Stefano Dal Bosco, allenatore del Castelsangiorgio

Nel combattutissimo girone A della Prima Categoria, il Castelsangiorgio è senza dubbio una delle sorprese più interessanti di questa prima parte del Campionato. Alla guida della squadra lagarina c’è Stefano Dal Bosco, tornato a Chizzola dopo tre anni, con il quale abbiamo fatto due chiacchiere.

Come è nata questa tua nuova avventura al Castelsangiorgio?
«È figlia della volontà di tornare alla guida di una prima squadra. Avevo già lavorato in questa società tre stagioni fa, poi decisi di mettermi in gioco con l’Aldeno per provare una nuova avventura. L’anno scorso ho dato una mano alla squadra Juniores de La Rovere e ho vestito anche i panni di responsabile tecnico degli allievi nazionali del Vicenza, ma poi ho sentito il desiderio di rituffarmi nell’agone della Prima Categoria. Ho incontrato il presidente del Castelsangiorgio per discutere di una fornitura di materiale sportivo (Stefano gestisce con altri soci il Soccer Point al Top Center) e in quell’occasione si è aperta per me anche la possibilità di rientrare in società come allenatore».
Quali sono le aspettative che ruotano intorno alla vostra squadra?
«Il nostro obiettivo è quello di far crescere un gruppo decisamente giovane, che ha grande qualità provenendo molti ragazzi dall’Eccellenza assemblandoli con il gruppo storico che tanto ha dato a questa società anche gli anni scorsi. In più mi avvalgo di uno dei migliori preparatori atletici a livello regionale, Matteo Luscia, con il quale ho collaborato sempre, anche quando ero a Bolzano. Secondo me il nostro girone è di livello alto, è una sorta di Promozione B, e chi salirà non avrà grossi problemi ad affrontare il nuovo torneo senza stravolgere l’organico ».

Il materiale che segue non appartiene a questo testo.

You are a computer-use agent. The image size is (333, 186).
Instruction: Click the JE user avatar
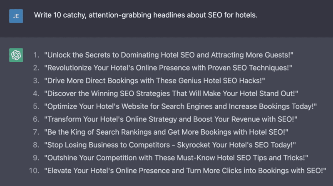[x=16, y=16]
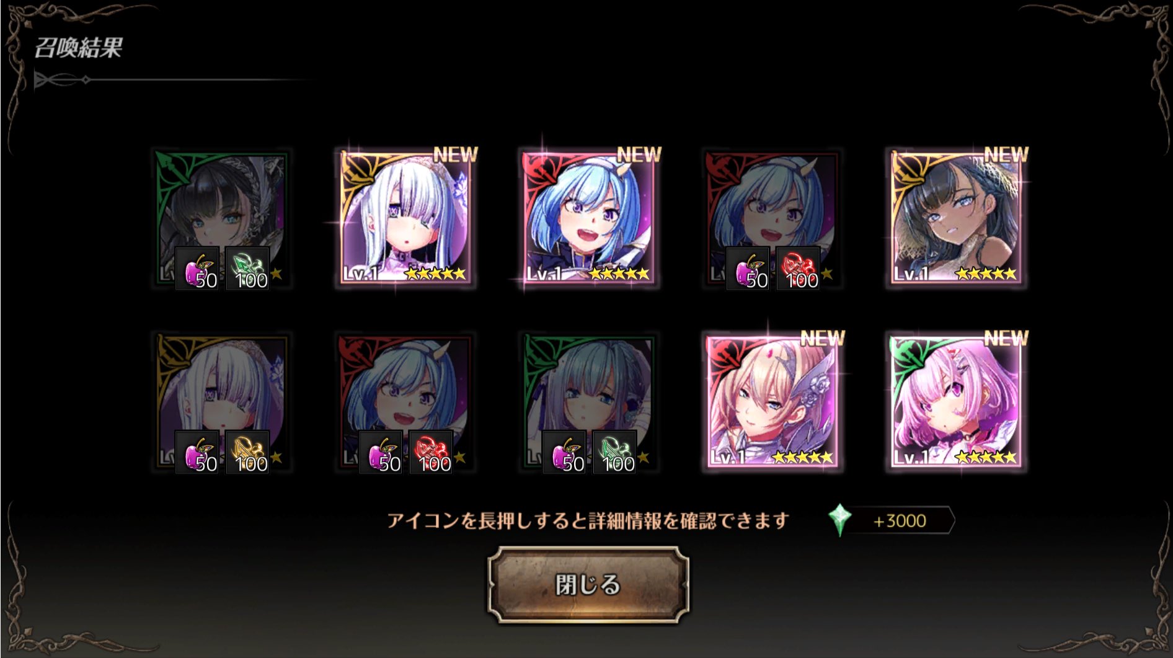
Task: Select the new blue-haired horned five-star card
Action: [588, 218]
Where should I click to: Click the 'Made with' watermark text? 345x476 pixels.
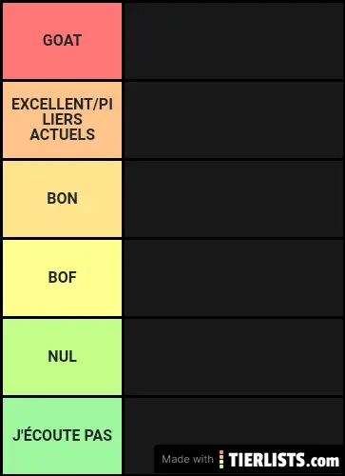[187, 459]
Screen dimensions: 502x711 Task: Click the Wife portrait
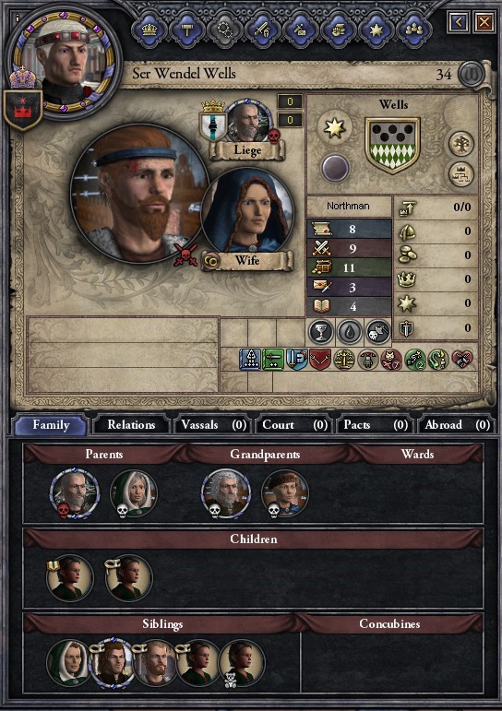[x=248, y=215]
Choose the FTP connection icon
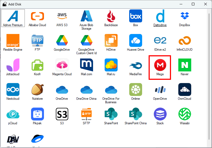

Disponi di una rosa ampia?
«Sì, molto ampia. Forse troppo in virtù delle nuove regole che limitano a tre il numero di sostituzioni, anche se fino ad ora i ragazzi, che danno vita ad un gruppo molto unito, hanno sempre accettato di buon grado il turn-over. Non c’è un leader e nessuno è insostituibile ed esiste un team che lavora insieme da anni al quale, quest’anno, si sono aggiunti Scerbo (dall’Isera) e quattro ragazzi del 1988 come Robol e Cont (dal Torbole), Manica e Zaffoni (dal Vallagarina). Inoltre è rientrato dal progetto Erasmus Trainotti, classe ’83. Innesti giovani e di qualità».
Come giudichi il vostro avvio di campionato?
«Siamo partiti alla grande trovandoci inaspettatamente primi, anche se ero certo che la squadra a mia disposizione fosse pronta per giocare alla pari con le migliori formazioni del girone. Poi sono arrivate tre sconfitte consecutive, negative più per il risultato in sé che per il gioco espresso. Successivamente, grazie alla forza del gruppo che ritengo fondamentale in una squadra, abbiamo rialzato la testa con 3 vittorie importantissime contro 3 squadre in ottima salute come Valrendena, Alta Giudicarie e Pinzolo, la favorita assoluta del girone. Ma il campionato è ancora lungo, troppo lungo per poter fare previsioni. In questo girone, tutte possono perdere con tutte».
Delle favorite abbiamo già detto. Le sorprese quali sono?
«Secondo me la Stivo, il Tione attualmente in testa e l’Avio che mi sta impressionando per grinta e capacità di corsa».
Cosa significa lavorare con i giovani oggi, che difficoltà comporta?
«Purtroppo i ragazzi di oggi hanno tutto e non hanno la voglia di arrivare che avevamo noi. Quando io ho cominciato a giocare a calcio, a 16 anni, andavo a piedi da Cognola Gabbiolo di Povo, perché non esistevano autobus che compivano quel tragitto e avrei dovuto cambiare più volte: chi lo farebbe oggi? Alla prima difficoltà si arrendono, perché trovano mille altre opportunità. Per fare strada nello sport bisogna sacrificarsi moltissimo e, da noi, esiste anche il grosso limite della lunga pausa invernale. Non si riesce a lavorare come si dovrebbe, quando fa freddo, e questo influisce sulla crescita dei giovani. Non è un caso che nel girone di ritorno spesso le gerarchie cambino».
Qual è la società che lavora meglio sui vivai, in provincia, secondo te?
«Senza dubbio il Mezzocorona. Tutti i ragazzi che escono da lì e non intraprendono la carriera ad alti livelli portano comunque una mentalità professionale nelle squadre dove finiscono e questo “contagia” anche i nuovi compagni di squadra».
Nella vita ti dividi fra il lavoro e la gestione di due realtà imprenditoriali impegnative come il Csps e Soccer Point (ex Calciomania). Come fai a trovare anche il tempo per allenare?
«Dietro c’è una grandissima passione per il calcio, ovviamente. In ogni caso le mie attività si svolgono quasi per intero al telefono e questo mi permette di razionalizzare i tempi».